日足ベースのドル・円は、一目均衡表の雲上限を上放れているほか、遅行スパンも実線を上回っていることから目先のトレンドは強い。9月1日の144円44銭と、11日の145円90銭を結んだ下値支持線に対して、7日と8日の147円88銭と、15日の147円99銭(年初来高値)を結んだ上値抵抗線を上放れていることから、短期的なターゲットとして、昨年10月以来となる150円台到達が意識されよう。

FOMCを無事に通過したことから、市場の関心は明日まで開催される日銀会合に移っている。前回7月の日銀会合にて、イールドカーブコントロール(長短金利操作)の運用柔軟化を決めたことから、金融政策は現状維持が見込まれている。市場の注目は「マイナス金利解除(廃止)」を含むタカ派的なコメントの有無だろう。9月上旬の一部メディアのインタビュー以降、市場では「年内にもマイナス金利を解除するのではないか?」との疑念が生じている。

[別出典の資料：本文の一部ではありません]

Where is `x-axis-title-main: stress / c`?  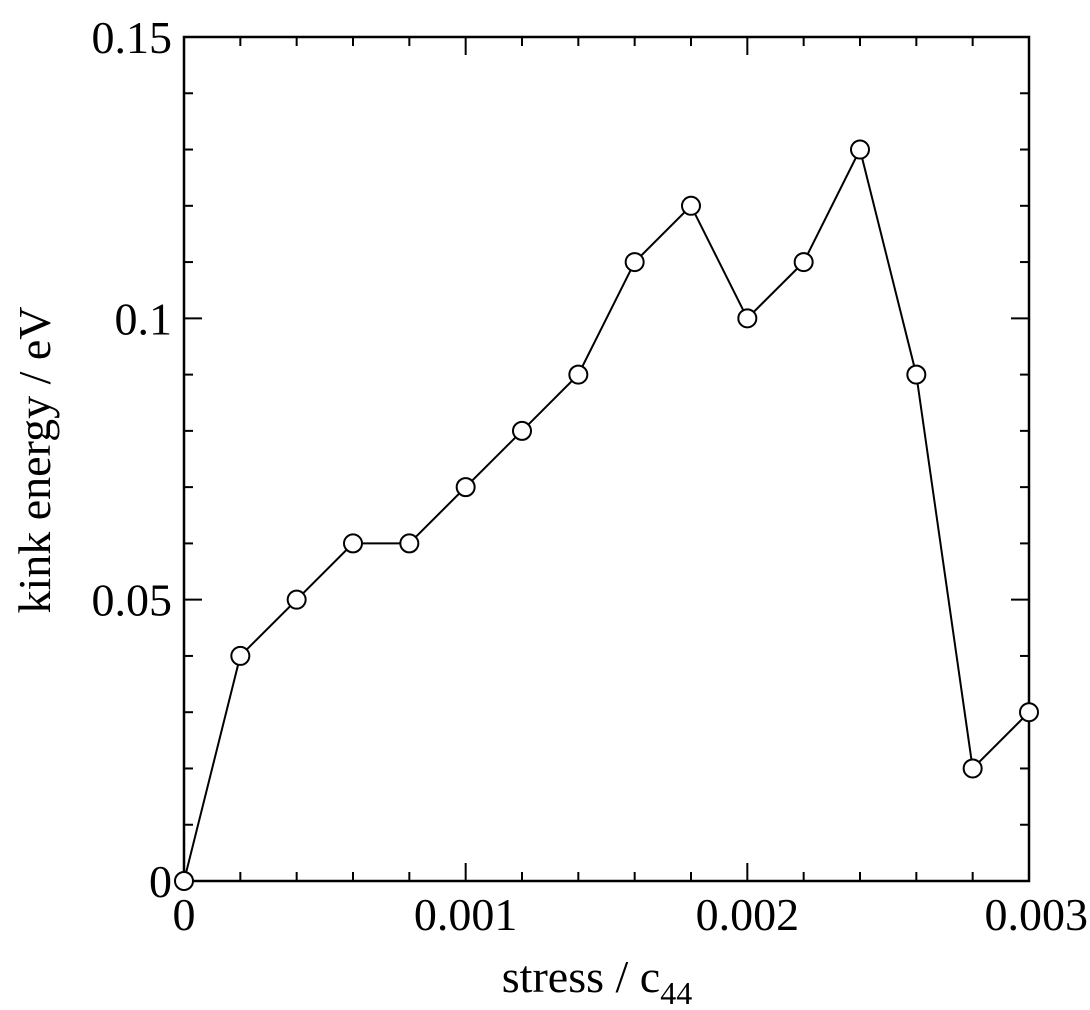 x-axis-title-main: stress / c is located at coordinates (581, 976).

仮に植田日銀総裁が、長期的な視点で、市場関係者に対して「マイナス金利解除の前倒し」を意識付けたかったのであれば、目的は十分達成できたと言えよう。また、「総裁が観測気球をあげて市場の反応を見た」可能性も考えられる。ある意味、市場との高度な対話を行っているという見方もできる。様々な思惑が浮上していることから、明日15時30分の植田日銀総裁による記者会見での表現には注目だ。

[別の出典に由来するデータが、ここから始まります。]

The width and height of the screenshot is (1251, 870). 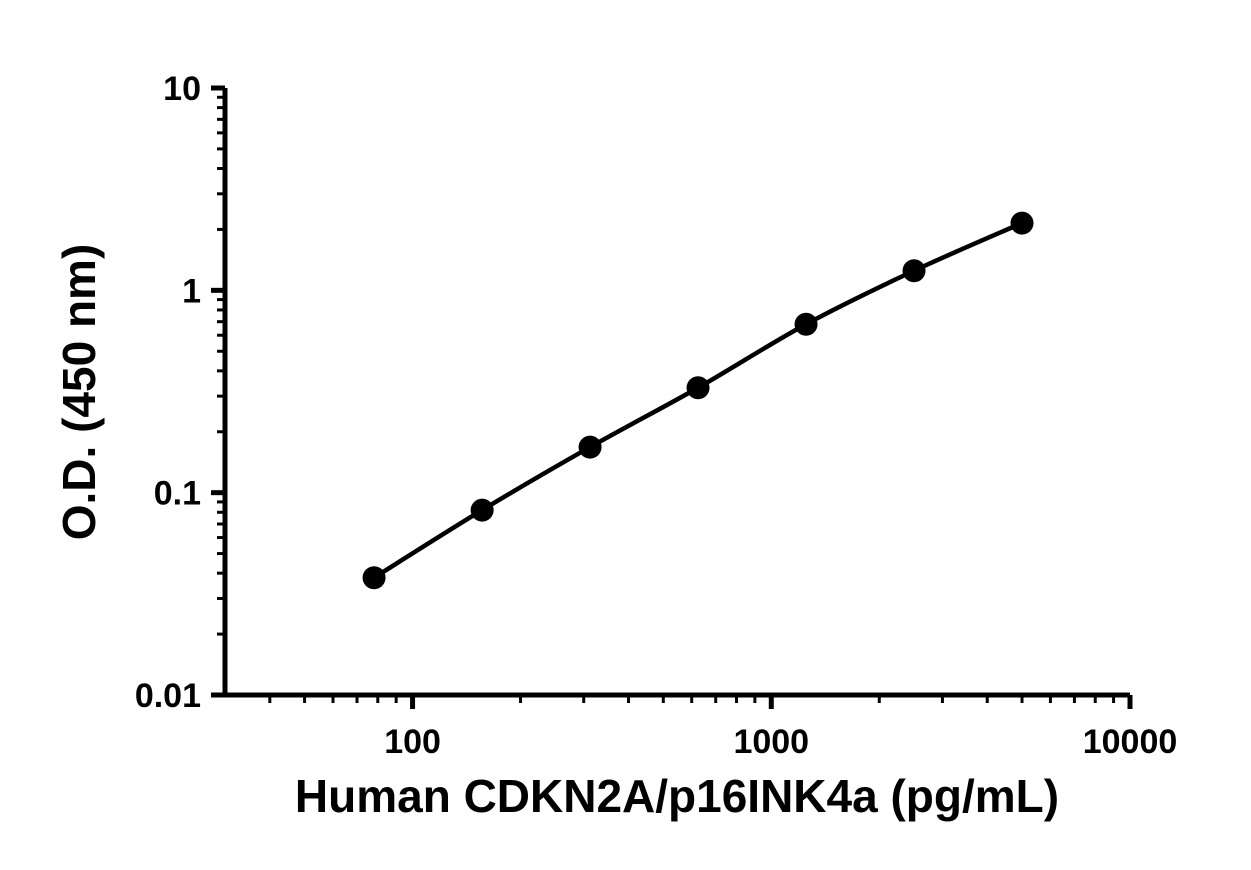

早期のマイナス金利解除の話に言及した場合、為替市場では円が主要通貨に対して買われる地合いとなり、債券市場では10年国債利回りが上昇、週明けの株式市場では、「銀行株買い、不動産株、電気機器株の売り」という構図が想定される。そして、「最後のマイナス金利導入の中央銀行による金融政策の大転換」を迎えることから、2021年1月から続く円全面安のトレンドは終了するだろう。この数か月話題だった政府・日銀による為替介入(円買い・ドル売り)の話も当然ながら自然消滅するはずだ。

今晩の海外時間では、それなりに重要な米経済指標の発表を控えているが、明日の日銀会合を控え膠着感が強まり、ドル・円は年初来高値圏でのもみ合いとなろう。むしろ、政策金利発表を控えて動意付く可能性があるポンドや、トルコ・リラを見ていた方が面白そうだ。今晩の上値メドは年初来高値を少し上回る148円60銭、下値メドは東京時間の安値を少し下回る147円90銭とする。